▶ [Written exercise] Copy the records verbatim from their first line through the line containing "click(x=346, y=1481)", including both of those lines.

▶ [Material]
=-=-=

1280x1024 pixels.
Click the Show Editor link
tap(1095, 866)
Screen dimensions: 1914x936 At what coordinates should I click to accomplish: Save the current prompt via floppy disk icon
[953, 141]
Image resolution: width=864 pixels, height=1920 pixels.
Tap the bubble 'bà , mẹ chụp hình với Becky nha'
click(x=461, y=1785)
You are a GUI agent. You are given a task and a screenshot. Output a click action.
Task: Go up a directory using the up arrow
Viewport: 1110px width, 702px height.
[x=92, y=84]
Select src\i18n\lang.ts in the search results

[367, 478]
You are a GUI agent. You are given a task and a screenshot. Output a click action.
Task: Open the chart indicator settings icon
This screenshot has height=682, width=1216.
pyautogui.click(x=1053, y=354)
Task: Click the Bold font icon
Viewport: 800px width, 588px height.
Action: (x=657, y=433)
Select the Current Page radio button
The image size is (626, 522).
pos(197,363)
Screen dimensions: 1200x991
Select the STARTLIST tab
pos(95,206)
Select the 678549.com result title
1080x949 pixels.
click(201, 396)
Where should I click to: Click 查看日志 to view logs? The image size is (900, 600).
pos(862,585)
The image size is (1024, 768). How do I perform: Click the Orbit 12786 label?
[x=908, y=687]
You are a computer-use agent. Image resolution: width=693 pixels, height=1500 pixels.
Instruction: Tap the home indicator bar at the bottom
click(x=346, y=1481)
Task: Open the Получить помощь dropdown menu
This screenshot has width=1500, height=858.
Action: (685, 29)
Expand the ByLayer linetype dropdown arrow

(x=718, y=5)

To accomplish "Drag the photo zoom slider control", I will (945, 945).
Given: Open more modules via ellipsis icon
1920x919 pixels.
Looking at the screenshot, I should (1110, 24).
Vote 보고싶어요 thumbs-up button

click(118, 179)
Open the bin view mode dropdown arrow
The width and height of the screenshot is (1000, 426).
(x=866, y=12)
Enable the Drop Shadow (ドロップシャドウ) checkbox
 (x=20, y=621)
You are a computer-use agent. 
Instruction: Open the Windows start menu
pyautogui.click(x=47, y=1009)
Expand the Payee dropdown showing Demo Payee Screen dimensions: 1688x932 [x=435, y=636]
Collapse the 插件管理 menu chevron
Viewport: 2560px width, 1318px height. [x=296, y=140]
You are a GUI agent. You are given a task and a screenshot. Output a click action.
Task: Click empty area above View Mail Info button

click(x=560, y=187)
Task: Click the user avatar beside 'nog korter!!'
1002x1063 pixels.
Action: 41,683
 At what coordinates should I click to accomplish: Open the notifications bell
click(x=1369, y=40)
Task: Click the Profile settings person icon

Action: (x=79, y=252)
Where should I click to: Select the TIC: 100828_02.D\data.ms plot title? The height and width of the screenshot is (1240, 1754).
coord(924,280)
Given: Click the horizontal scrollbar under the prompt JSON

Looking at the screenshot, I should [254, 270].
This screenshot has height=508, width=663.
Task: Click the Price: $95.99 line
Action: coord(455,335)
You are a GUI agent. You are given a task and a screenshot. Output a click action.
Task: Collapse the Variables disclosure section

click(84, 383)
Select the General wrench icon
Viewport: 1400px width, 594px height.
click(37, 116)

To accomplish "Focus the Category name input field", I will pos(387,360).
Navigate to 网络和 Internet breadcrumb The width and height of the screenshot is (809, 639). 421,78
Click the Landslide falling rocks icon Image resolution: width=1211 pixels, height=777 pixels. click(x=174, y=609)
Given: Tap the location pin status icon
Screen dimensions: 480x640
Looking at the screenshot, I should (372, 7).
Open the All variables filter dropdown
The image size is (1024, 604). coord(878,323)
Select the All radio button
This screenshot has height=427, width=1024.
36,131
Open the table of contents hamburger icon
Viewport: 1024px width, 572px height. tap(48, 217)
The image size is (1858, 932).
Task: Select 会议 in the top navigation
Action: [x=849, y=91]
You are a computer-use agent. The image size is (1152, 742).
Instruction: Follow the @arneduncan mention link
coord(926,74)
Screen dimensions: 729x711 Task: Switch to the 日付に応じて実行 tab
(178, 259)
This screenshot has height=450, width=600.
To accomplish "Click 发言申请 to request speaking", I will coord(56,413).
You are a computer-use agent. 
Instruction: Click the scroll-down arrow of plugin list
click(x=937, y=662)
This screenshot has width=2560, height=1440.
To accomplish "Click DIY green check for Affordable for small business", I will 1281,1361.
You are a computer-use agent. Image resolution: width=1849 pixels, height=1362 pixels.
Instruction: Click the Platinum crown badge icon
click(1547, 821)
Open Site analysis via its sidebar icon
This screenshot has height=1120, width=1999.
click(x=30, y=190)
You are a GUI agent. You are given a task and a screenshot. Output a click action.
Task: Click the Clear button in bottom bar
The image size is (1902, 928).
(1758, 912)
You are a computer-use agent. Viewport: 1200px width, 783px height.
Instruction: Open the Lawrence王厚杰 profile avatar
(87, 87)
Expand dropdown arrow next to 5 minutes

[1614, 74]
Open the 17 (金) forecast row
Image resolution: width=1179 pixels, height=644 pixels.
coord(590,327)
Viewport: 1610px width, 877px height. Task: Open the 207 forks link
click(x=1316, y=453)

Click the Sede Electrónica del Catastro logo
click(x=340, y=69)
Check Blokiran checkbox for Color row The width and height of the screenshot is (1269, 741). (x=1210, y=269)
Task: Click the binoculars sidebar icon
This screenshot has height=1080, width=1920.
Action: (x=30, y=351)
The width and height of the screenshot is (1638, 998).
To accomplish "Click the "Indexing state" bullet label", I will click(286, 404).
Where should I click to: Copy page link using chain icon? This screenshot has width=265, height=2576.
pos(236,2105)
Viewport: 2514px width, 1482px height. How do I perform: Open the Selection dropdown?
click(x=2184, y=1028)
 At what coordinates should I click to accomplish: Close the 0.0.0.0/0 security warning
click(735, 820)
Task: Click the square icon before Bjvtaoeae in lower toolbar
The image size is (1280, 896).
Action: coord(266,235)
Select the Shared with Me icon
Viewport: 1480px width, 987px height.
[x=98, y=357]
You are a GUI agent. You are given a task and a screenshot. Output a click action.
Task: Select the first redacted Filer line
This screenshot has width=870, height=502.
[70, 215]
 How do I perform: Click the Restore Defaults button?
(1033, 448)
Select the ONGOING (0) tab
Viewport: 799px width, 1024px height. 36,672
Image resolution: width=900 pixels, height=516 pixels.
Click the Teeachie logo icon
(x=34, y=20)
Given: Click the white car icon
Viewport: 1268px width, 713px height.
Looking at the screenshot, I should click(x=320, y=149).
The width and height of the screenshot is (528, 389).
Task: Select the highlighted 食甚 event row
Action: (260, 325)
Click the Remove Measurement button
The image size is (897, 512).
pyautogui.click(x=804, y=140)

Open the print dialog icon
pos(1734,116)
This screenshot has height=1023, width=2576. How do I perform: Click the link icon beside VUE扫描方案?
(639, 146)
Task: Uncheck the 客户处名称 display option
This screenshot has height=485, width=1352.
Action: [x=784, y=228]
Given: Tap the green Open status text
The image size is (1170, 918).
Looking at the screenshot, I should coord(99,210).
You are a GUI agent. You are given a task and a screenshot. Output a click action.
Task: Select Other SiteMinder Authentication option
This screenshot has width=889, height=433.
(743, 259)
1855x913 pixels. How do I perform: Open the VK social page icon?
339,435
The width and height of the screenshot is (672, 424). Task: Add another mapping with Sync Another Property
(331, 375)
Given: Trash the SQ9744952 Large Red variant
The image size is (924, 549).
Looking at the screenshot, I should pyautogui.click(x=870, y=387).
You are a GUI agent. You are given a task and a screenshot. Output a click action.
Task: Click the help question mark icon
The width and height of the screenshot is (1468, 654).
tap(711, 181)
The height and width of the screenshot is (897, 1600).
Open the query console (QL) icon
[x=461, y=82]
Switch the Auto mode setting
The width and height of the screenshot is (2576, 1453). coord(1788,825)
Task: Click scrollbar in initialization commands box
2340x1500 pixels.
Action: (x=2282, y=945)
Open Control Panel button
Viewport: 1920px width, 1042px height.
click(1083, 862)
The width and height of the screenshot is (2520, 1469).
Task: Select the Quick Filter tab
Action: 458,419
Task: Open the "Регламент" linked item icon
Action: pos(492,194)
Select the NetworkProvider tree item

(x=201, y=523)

=-=-=

▶ [Answer to this problem]
1280x1024 pixels.
Click the Show Editor link
tap(1095, 866)
Screen dimensions: 1914x936 At what coordinates should I click to accomplish: Save the current prompt via floppy disk icon
[953, 141]
Image resolution: width=864 pixels, height=1920 pixels.
Tap the bubble 'bà , mẹ chụp hình với Becky nha'
click(x=461, y=1785)
You are a GUI agent. You are given a task and a screenshot. Output a click action.
Task: Go up a directory using the up arrow
Viewport: 1110px width, 702px height.
[x=92, y=84]
Select src\i18n\lang.ts in the search results

[367, 478]
You are a GUI agent. You are given a task and a screenshot. Output a click action.
Task: Open the chart indicator settings icon
This screenshot has height=682, width=1216.
pyautogui.click(x=1053, y=354)
Task: Click the Bold font icon
Viewport: 800px width, 588px height.
Action: (x=657, y=433)
Select the Current Page radio button
The image size is (626, 522).
pos(197,363)
Screen dimensions: 1200x991
Select the STARTLIST tab
pos(95,206)
Select the 678549.com result title
1080x949 pixels.
click(201, 396)
Where should I click to: Click 查看日志 to view logs? The image size is (900, 600).
pos(862,585)
The image size is (1024, 768). How do I perform: Click the Orbit 12786 label?
[x=908, y=687]
You are a computer-use agent. Image resolution: width=693 pixels, height=1500 pixels.
Instruction: Tap the home indicator bar at the bottom
click(x=346, y=1481)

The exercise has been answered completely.